[begin Text section]
CROSS REFERENCE TO RELATED APPLICATIONS
This application is a continuation-in-part of U.S. Ser. No. 08/017,399, filed Feb. 12, 1993 now abandoned.
BACKGROUND OF THE INVENTION
The invention relates to roof tiles.
There are a variety of roof tiles available on the market today. Many different materials are used in the manufacture of roof tiles, including fiberglass, asphalt, clay and cement. Roof tiles are generally adhered to the roof deck, and to each other in conventional overlapping fashion, using masonry cement or other adhesive or cementitious material. Regardless of the material of which the roof tiles are made, or the manner in which they are attached, however, most commercially available roof tiles are susceptible to lift and damage when the roof is subjected to high winds. Hurricane force winds have in some cases even caused the loss of an entire tiled roof.
[end Text section]
[begin Data excerpts]
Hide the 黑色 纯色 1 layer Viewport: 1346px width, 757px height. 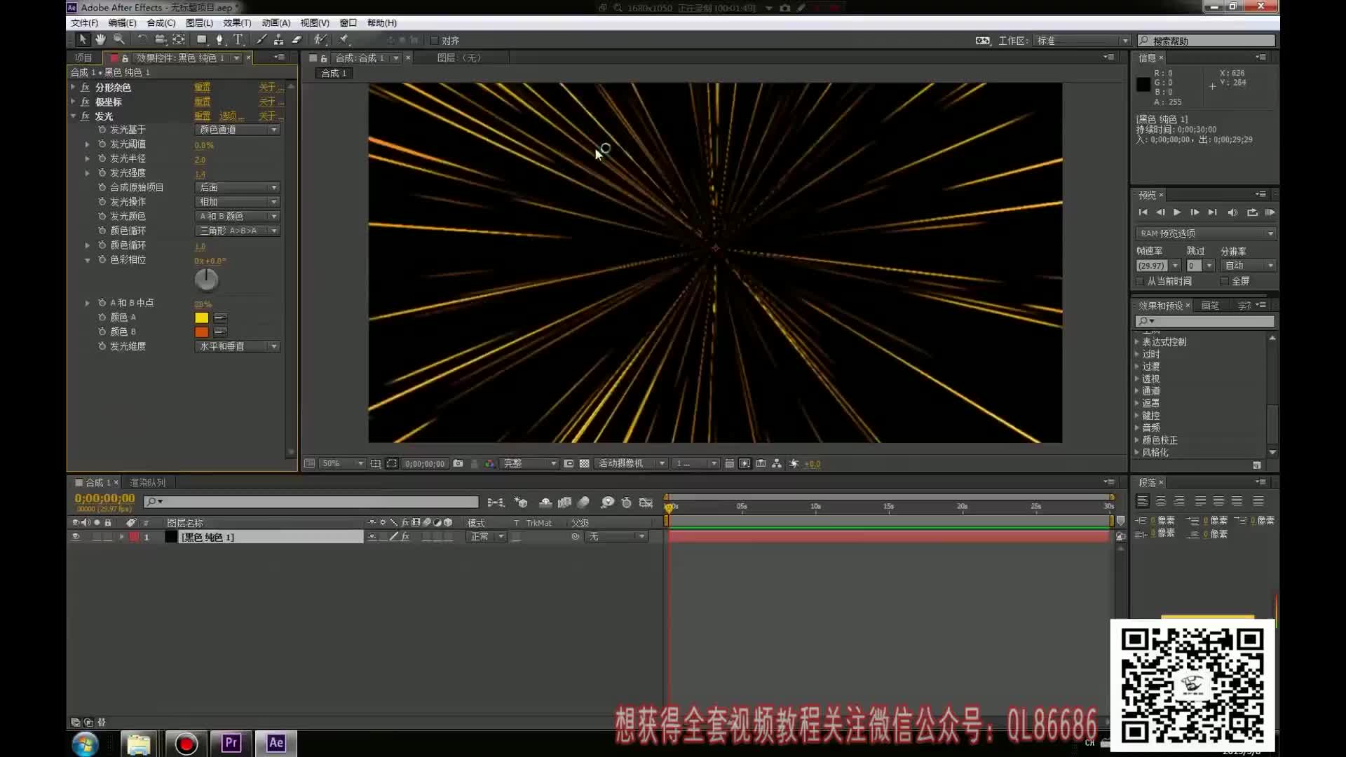(76, 537)
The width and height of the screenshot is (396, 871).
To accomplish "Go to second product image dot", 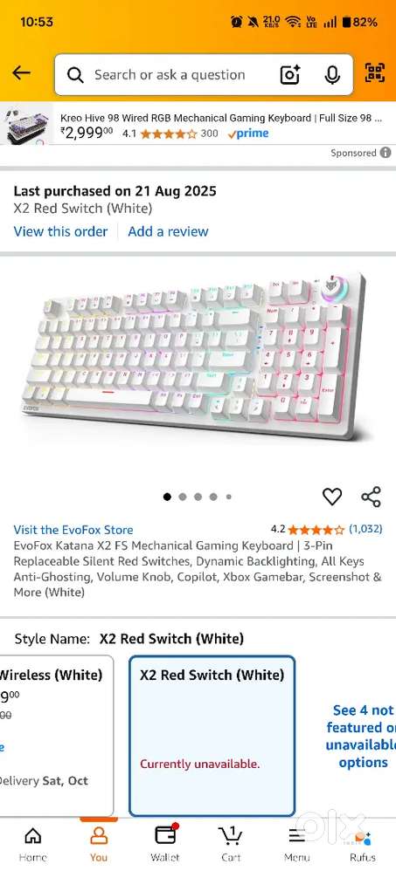I will [x=183, y=497].
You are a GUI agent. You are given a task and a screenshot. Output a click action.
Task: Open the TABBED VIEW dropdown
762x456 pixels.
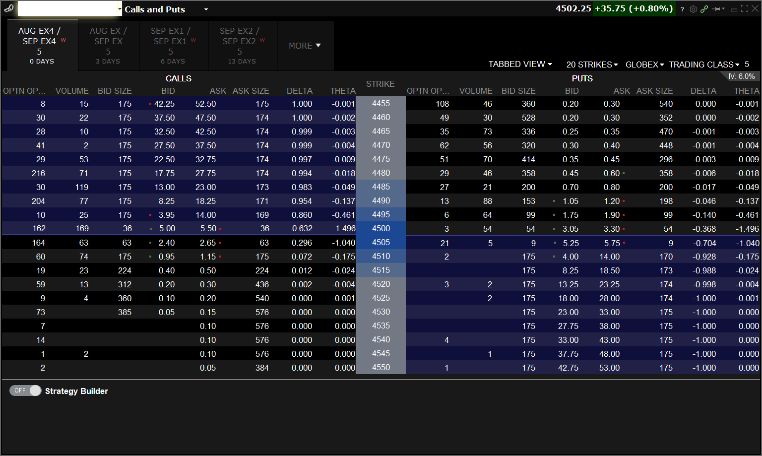coord(520,65)
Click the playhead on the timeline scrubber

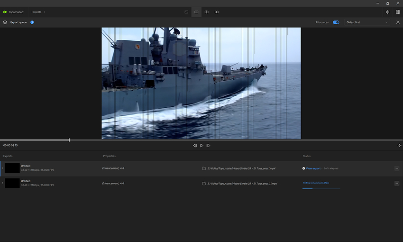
[end Data excerpts]
- _Required actions_
a – Can you give the roof tile text again, word for word?
b – Would you transcribe the records from the line containing "You are a GUI" through the end of the records, omitting the pictures?

- _Solutions by task_
a –
CROSS REFERENCE TO RELATED APPLICATIONS
This application is a continuation-in-part of U.S. Ser. No. 08/017,399, filed Feb. 12, 1993 now abandoned.
BACKGROUND OF THE INVENTION
The invention relates to roof tiles.
There are a variety of roof tiles available on the market today. Many different materials are used in the manufacture of roof tiles, including fiberglass, asphalt, clay and cement. Roof tiles are generally adhered to the roof deck, and to each other in conventional overlapping fashion, using masonry cement or other adhesive or cementitious material. Regardless of the material of which the roof tiles are made, or the manner in which they are attached, however, most commercially available roof tiles are susceptible to lift and damage when the roof is subjected to high winds. Hurricane force winds have in some cases even caused the loss of an entire tiled roof.

b –
You are a GUI agent. You are given a task and a screenshot. Output a click action.
Task: Open the TABBED VIEW dropdown
762x456 pixels.
coord(520,65)
Click the playhead on the timeline scrubber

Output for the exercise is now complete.